Extensibility, Reusability, and Testability. Let's chat about it! #212

smoya · 2021-12-29T14:15:06Z

smoya
Dec 29, 2021
Maintainer

AsyncAPI popularity is increasing rapidly. It is a fact that AsyncAPI is being used more every day and that is gonna keep growing during the next years.
Meaning more developers will jump into the initiative, collaborating with the community and working on the tools that supports the AsyncAPI spec, such as the parsers, the generators, etc.

Some of the issues that popularity can bring to AsyncAPI software, triggered by the increment of developers working on the code, are:

Duplication of efforts. Different tools working on the same or similar problem but not really sharing code (or "enough").
Duplication of code. Similar to the previous, but emphasizing the fact that the code is not the same:
- Bugs can be introduced in different sources of code.
- Features misalignement. Let's say the Studio introduces a new feature that applies to HTML documentation templates but is not available in the @asyncapi/react-component because of any reason.
New spec changes have to be applied differently and in different code sources.
Etc.

Producing software that can be easy extended, reusable and highly testable is not a thing to postpone to the future anymore. IMHO that future is now.

The problem

I want to illustrate the problems above with a real example.
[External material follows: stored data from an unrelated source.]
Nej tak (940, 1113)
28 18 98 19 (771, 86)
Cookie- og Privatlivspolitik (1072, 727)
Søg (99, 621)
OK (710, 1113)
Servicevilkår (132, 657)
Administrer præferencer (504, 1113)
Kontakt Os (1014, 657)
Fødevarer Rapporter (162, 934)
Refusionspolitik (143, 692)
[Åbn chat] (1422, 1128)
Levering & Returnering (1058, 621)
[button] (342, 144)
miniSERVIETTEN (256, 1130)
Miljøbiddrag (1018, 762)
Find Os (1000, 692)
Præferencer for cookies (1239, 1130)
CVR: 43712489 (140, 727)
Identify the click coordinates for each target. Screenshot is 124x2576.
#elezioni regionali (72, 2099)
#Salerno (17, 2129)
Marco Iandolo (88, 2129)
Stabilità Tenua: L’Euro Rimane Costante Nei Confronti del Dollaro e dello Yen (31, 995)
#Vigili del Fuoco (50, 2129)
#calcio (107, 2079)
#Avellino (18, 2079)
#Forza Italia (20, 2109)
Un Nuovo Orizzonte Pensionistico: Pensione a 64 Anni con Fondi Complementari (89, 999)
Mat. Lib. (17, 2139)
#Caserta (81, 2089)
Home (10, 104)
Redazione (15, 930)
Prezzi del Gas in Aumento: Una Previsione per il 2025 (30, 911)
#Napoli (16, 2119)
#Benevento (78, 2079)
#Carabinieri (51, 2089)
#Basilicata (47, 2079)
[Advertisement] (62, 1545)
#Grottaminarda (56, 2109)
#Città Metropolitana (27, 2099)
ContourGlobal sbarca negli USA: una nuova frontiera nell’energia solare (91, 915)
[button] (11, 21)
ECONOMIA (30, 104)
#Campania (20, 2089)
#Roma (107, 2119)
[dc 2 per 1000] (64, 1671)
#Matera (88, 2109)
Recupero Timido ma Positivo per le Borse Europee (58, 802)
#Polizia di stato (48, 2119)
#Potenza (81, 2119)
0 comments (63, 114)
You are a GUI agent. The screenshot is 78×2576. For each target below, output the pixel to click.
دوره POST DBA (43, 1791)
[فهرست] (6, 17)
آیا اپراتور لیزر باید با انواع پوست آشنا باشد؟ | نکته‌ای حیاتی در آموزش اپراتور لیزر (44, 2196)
Server-API is a server API used by other services. It provides different commands to interact with AsyncAPI documents like validating documents, generating code using templates, etc.

CLI is a command-line tool that lets users to work with AsyncAPI documents like validating, generating code using templates, creating new documents, editing them, etc.

Did you notice that both projects have similarities? That's because they are sharing concerns; some of them are the core of AsyncAPI tooling.

It is good that both projects use the same tools under the hood. For example, both projects use the Parser-JS to parser and validate AsyncAPI documents.
However, there is still a lot of code that is not shared.

Let's see the generator.service.ts file from the server-api project:

// @ts-ignore
import AsyncAPIGenerator from '@asyncapi/generator';
import { AsyncAPIDocument } from '@asyncapi/parser';

import { prepareParserConfig } from '../utils/parser';

/**
 * Service providing `@asyncapi/generate` functionality.
 */
export class GeneratorService {
  public async generate(
    asyncapi: AsyncAPIDocument | string,
    template: string,
    parameters: Record<string, any>,
    destDir: string,
    parserOptions: ReturnType<typeof prepareParserConfig>,
  ) {
    const generator = new AsyncAPIGenerator(template, destDir, {
      forceWrite: true,
      templateParams: parameters,
    });

    if (typeof asyncapi === 'string') {
      await generator.generateFromString(asyncapi, parserOptions);
    } else {
      await generator.generate(asyncapi, parserOptions);
    }
  }
}

That code is executed on every POST request made to the /generate endpoint.
Thanks to the simplicity of the code, we can see that the generate method uses the @asyncapi/generator library to generate the code after doing a couple of checks on the provided input.
However, the code has more side effects than imagined. Where are the generated files being generated? File system? In memory or disk? The reality is that the generated files are written in disk (destDir arg is the hint).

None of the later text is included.